Texte extrait:
________

Trop peu et trop tard, pour les uns, nécessaire mais pas suffisant pour les autres qui se rallient à ceux qui y voient le verre à moitié plein, quand d’autres pointent du doigt la partie désespérément vide. On l’aura compris, c’est de l’accord préliminaire du FMI qu’il s’agit. Entre bouffée d’oxygène et simple goutte d’eau dans l’océan de nos besoins de financement, les avis sont trop partagés. Où est la place de la science dans ce débat ? Si notre capacité de compréhension des véritables enjeux de l’accord préalable du FMI est à ce point controversée, il est à craindre que la part émotionnelle de cet accord prendra le dessus au détriment de la raison. Et c’est précisément pour ne pas perdre le fil de la raison, pour mieux nous situer dans notre contexte géo-politico-économique, pour décrypter à la fois la signification et la portée de cet accord que nous avons interrogé Aram Belhadj, enseignant distingué et économiste de renom, dont les analyses font autorité dans l’univers universitaire et chez les professionnels. Calmement, doctement, sans parti pris, mais avec beaucoup d’engagement, il répond sans la moindre hésitation à toutes nos questions. Interview
Dix-huit mois de négociation avec le FMI pour aboutir à un accord à minima : 1,9 milliard de dollars. Est-ce à dire que nous avons perdu beaucoup de temps pour convaincre de notre volonté et de notre capacité de réformes ?

________

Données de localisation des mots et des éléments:
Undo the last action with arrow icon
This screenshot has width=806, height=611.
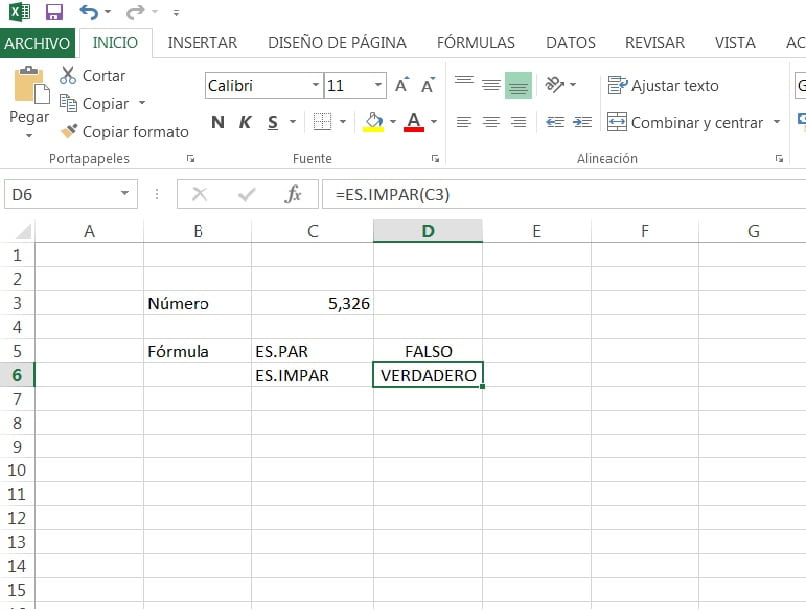[x=89, y=11]
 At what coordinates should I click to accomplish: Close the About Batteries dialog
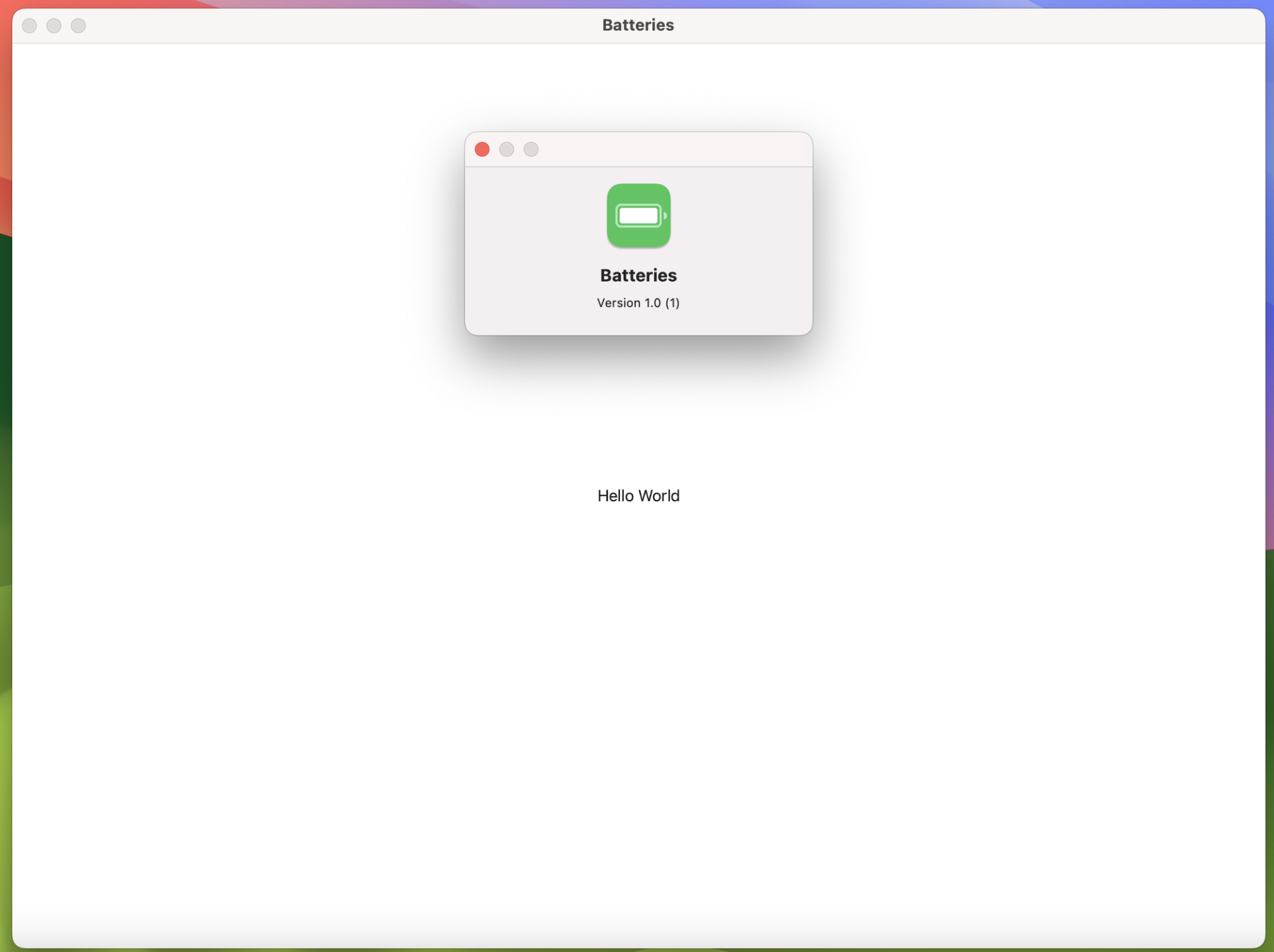pyautogui.click(x=482, y=149)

________

Les tâches:
• 1. Comment traduire en anglais cette phrase du texte extrait : « Entre bouffée d’oxygène et simple goutte d’eau dans l’océan de nos besoins de financement, les avis sont trop partagés. » ?
• 2. D'après le texte extrait, quel est le montant de l'accord obtenu avec le FMI ?

Réponses dans l'ordre:
• 1. Between a breath of fresh air and a mere drop in the ocean of our financing needs, opinions are too divided.

• 2. 1,9 milliard de dollars.